The problem is an ironic one. Since the 1990s, the war on immigrants has attacked “illegal immigrants,” often in the name of protecting legal immigration. “Our nation was built by immigrants,” said Clinton in 1995. “But we won’t tolerate immigration by people whose first act is to break the law as they enter our country.”

For nativists, attacking “illegal immigration” was supposed to be a means to build public and political support for attacking immigration of any kind. But the means have taken on a life of their own, because the demonization of undocumented immigrants has so focused the immigration debate on “illegal immigration” that it has all but taken the question of legal immigration off the table.

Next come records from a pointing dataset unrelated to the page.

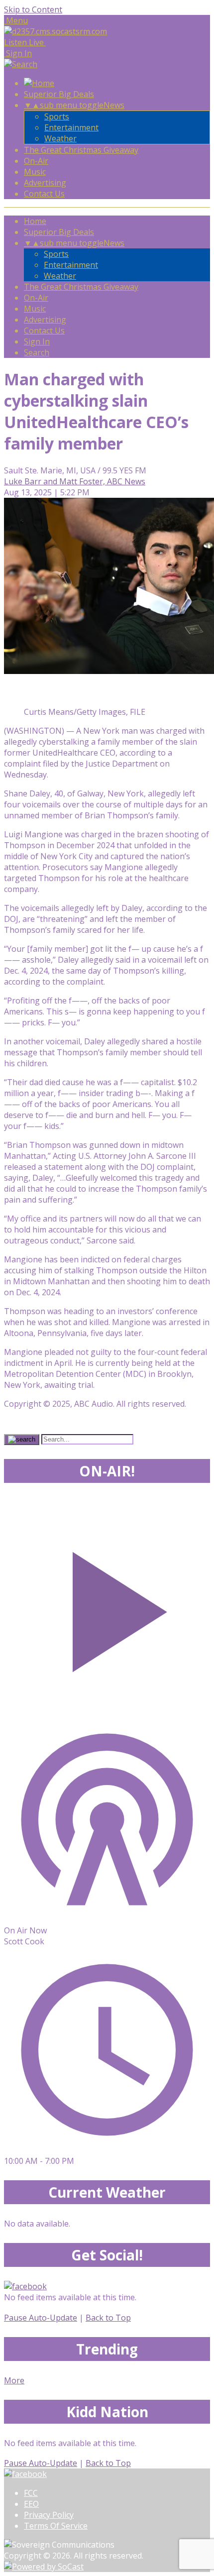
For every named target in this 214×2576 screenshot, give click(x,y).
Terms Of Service (56, 2525)
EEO (31, 2503)
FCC (31, 2492)
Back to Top (108, 2317)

Anti-immigrant voters and politicians alike, Trump included, have insisted that they are in favor of immigrants as long as they “come the right way.” As much as hard-core nativists want to remake American demography, nativism is constantly called upon to do too much other political work: demonizing welfare recipients, legitimating NAFTA, explaining the war on terror, getting Trump elected, and much more.

Trump is running one of the most anti-immigrant administrations in American history. But it was Trump’s predecessors who made his assault on immigrants possible, both legally and politically.

Contemporary right-wing xenophobia traces its long, gnarled roots to settler-colonial dispossession, slavery, anti-Asian immigration laws, and myriad foreign wars. His rhetoric and its resonance owe to a bipartisan tradition of painting immigrants as an economic, fiscal, criminal, and security threat. The tools that he uses to persecute and deport exist thanks to laws passed and policies enacted as long ago as the nineteenth century and as recently as the Obama administration, which used the criminal justice system’s enormous power to identify, detain, prosecute, and deport enormous numbers of immigrants.

The public charge rule and travel bans are cases in point. Latin American immigrants have been portrayed as racial others precisely because of the arduous work they often do — an uncomfortable reminder that American prosperity has always depended upon the most wicked forms of exploitation, in turn justified by racist ideology. The travel ban is the war on terror coming home to roost, explaining the failure of American power by scapegoating Muslims and the Global South.

The interminable debate over whether economic anxiety or racism catapulted Trump into office was always posing the wrong question. In fact, racism and class domination are fundamentally intertwined — and they both, in turn, are deeply connected to America’s place in the world. Nativism is a way to make sense of an economic reality that rewards a few and punishes the many, and of a geopolitical order that promises American dominance but delivers only violence, insecurity, and uncertainty. We can’t end the war on immigrants without transforming the economic system and foreign policies for which it has long provided an alibi.